— Actions to take —
• 1. Please transcribe the letter from "This letter sets" up to and including "EDGAR by Crescendo.".
• 2. Answer these questions from the letter:
(a) What date does the letter bear?
(b) On what date was the Schedule 13D of Crescendo Partners II L.P., Series R filed?
(c) What is Robert Crane's direct dial number?

— Text —
CORRESP 1 filename1.htm

 

Sills Cummis Epstein & Gross

A PROFESSIONAL CORPORATION

 

 

The Legal Center

One Riverfront Plaza

Newark, New Jersey 07102-5400

Tel: 973-643-7000

Fax: 973-643-6500

 

Robert Crane

Member of the Firm

Direct Dial: (973) 643-5055

E-mail: mcrane@sillscummis.com

30 Rockefeller Plaza

New York, NY 10112

Tel: 212-643-7000

Fax: 212-643-6550

 

August 24, 2005

 

VIA FACSIMILE

Securities and Exchange Commission

Division of Corporation Finance

100 F Street, N.E.

Washington, D.C. 20549

Attention:

Barbara C. Jacobs

 

Mark P. Shuman

 

Perry Hindin

 

Adam Halper

 

Re:

Computer Horizons Corp.

Preliminary Proxy Statement of Crescendo Partners II L.P., Series R

Filed:  August 19, 2005

File No.:   000-07282

Schedule 13D of Crescendo Partners II L.P., Series R

Filed:  July 22, 2005

 

Dear Sirs and Madam:

 

This letter sets forth the comments of Computer Horizons Corp., a New York corporation (“CHC”), to the Preliminary Proxy Statement of Crescendo Partners II L.P., Series R and others (collectively, “Crescendo”) filed with the Securities and Exchange Commission (the “Commission”) on August 19, 2005 (the “Preliminary Proxy Statement”) and the Schedule 13D filed by Crescendo with the Commission on July 22, 2005, as subsequently amended (the “Schedule 13D”).  We have been authorized by the Company to provide the comments contained in this letter on behalf of the Company.  Unless otherwise noted, references in the text of the comments herein to page numbers are to the version of the Preliminary Proxy Statement filed via EDGAR by Crescendo.

— Information shown —
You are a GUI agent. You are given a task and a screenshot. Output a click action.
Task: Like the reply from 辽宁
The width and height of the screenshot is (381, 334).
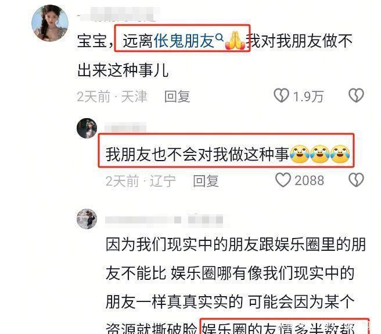coord(283,180)
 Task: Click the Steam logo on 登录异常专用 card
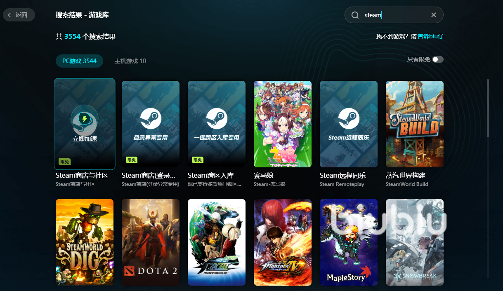151,118
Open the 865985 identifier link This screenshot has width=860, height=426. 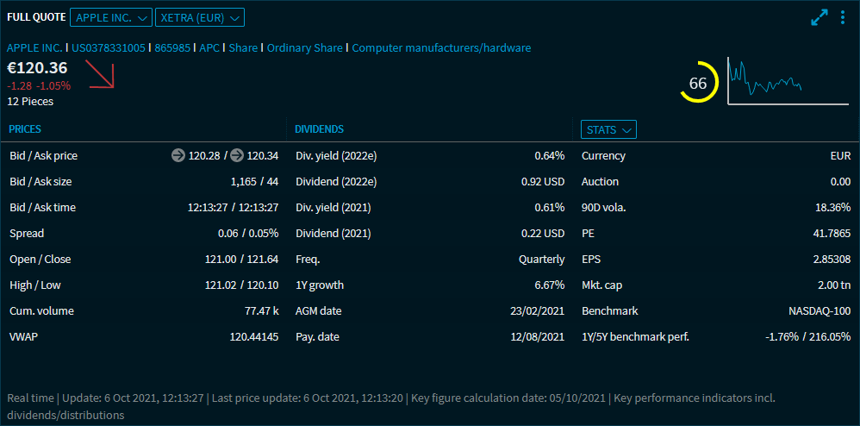click(173, 48)
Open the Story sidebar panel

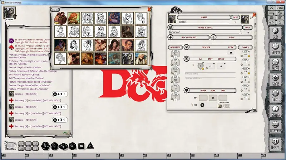pyautogui.click(x=275, y=49)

— Results for the exercise —
• 1.
This letter sets forth the comments of Computer Horizons Corp., a New York corporation (“CHC”), to the Preliminary Proxy Statement of Crescendo Partners II L.P., Series R and others (collectively, “Crescendo”) filed with the Securities and Exchange Commission (the “Commission”) on August 19, 2005 (the “Preliminary Proxy Statement”) and the Schedule 13D filed by Crescendo with the Commission on July 22, 2005, as subsequently amended (the “Schedule 13D”).  We have been authorized by the Company to provide the comments contained in this letter on behalf of the Company.  Unless otherwise noted, references in the text of the comments herein to page numbers are to the version of the Preliminary Proxy Statement filed via EDGAR by Crescendo.

• 2.
(a) August 24, 2005
(b) July 22, 2005
(c) (973) 643-5055